§ EXERCISE DIRECTIONS
Write out the lines below exactly as they appear, starting from the line with "Expand 显示更多 under 子类型 section" up to and including the line with "[x=367, y=42]".

§ Click-target data
*-*-*
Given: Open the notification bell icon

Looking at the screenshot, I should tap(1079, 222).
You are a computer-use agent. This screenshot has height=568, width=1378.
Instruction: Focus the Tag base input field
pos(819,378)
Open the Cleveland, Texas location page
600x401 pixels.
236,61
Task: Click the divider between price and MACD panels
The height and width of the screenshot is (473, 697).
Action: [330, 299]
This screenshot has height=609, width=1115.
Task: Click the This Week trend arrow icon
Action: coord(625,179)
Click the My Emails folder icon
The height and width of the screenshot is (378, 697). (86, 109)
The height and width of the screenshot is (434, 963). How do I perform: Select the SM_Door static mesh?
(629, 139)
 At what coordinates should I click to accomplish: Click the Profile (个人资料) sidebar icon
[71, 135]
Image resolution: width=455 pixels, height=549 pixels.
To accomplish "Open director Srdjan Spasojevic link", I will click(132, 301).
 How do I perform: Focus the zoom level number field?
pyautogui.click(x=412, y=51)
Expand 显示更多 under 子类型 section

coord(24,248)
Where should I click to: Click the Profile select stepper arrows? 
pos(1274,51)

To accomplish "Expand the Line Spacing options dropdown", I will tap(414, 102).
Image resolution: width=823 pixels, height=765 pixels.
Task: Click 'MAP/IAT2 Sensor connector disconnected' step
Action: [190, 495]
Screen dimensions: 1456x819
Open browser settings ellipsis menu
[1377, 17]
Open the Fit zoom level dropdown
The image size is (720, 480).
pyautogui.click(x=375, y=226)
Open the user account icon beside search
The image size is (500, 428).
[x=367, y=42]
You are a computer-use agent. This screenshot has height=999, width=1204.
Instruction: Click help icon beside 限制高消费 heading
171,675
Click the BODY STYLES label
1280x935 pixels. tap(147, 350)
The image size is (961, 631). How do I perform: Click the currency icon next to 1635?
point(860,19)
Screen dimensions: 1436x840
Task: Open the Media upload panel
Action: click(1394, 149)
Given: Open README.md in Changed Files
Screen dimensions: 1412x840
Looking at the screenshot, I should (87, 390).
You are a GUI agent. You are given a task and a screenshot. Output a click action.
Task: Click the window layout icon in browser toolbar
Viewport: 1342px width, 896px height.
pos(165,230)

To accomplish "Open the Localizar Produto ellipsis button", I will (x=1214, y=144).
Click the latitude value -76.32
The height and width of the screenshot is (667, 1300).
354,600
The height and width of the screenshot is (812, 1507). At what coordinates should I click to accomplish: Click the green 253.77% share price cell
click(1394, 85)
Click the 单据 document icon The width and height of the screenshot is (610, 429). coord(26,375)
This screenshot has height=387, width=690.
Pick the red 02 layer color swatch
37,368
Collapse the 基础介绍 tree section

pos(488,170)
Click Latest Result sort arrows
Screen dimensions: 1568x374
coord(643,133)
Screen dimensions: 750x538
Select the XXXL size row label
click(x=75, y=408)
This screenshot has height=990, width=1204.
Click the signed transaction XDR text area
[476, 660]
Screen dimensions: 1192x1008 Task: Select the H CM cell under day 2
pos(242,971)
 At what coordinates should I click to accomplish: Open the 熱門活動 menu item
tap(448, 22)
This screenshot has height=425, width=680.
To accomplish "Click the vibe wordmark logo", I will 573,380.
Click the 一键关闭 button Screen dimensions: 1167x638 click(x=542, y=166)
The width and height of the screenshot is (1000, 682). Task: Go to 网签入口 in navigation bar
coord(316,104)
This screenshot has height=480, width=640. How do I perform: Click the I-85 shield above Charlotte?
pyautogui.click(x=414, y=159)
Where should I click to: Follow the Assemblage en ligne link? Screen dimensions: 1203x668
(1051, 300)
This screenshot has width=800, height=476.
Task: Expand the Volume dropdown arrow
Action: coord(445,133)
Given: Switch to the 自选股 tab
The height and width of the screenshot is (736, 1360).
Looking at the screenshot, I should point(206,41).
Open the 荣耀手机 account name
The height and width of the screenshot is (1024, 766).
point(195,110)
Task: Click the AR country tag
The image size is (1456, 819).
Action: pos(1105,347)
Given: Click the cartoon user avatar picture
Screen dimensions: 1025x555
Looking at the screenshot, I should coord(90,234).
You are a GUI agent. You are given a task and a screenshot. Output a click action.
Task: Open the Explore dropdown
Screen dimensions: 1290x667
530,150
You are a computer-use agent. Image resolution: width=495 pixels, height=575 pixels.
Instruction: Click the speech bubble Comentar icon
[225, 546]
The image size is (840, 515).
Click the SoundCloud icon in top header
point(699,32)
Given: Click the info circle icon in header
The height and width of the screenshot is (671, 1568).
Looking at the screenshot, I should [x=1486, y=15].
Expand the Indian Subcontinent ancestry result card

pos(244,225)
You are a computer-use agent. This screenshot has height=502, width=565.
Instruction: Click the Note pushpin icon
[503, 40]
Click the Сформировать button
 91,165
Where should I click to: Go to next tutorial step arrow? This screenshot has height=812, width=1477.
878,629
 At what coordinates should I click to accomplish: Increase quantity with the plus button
*-*-*
§ SOLVED PROBLEM
Expand 显示更多 under 子类型 section

coord(24,248)
Where should I click to: Click the Profile select stepper arrows? 
pos(1274,51)

To accomplish "Expand the Line Spacing options dropdown", I will tap(414, 102).
Image resolution: width=823 pixels, height=765 pixels.
Task: Click 'MAP/IAT2 Sensor connector disconnected' step
Action: [190, 495]
Screen dimensions: 1456x819
Open browser settings ellipsis menu
[1377, 17]
Open the Fit zoom level dropdown
The image size is (720, 480).
pyautogui.click(x=375, y=226)
Open the user account icon beside search
The image size is (500, 428).
[x=367, y=42]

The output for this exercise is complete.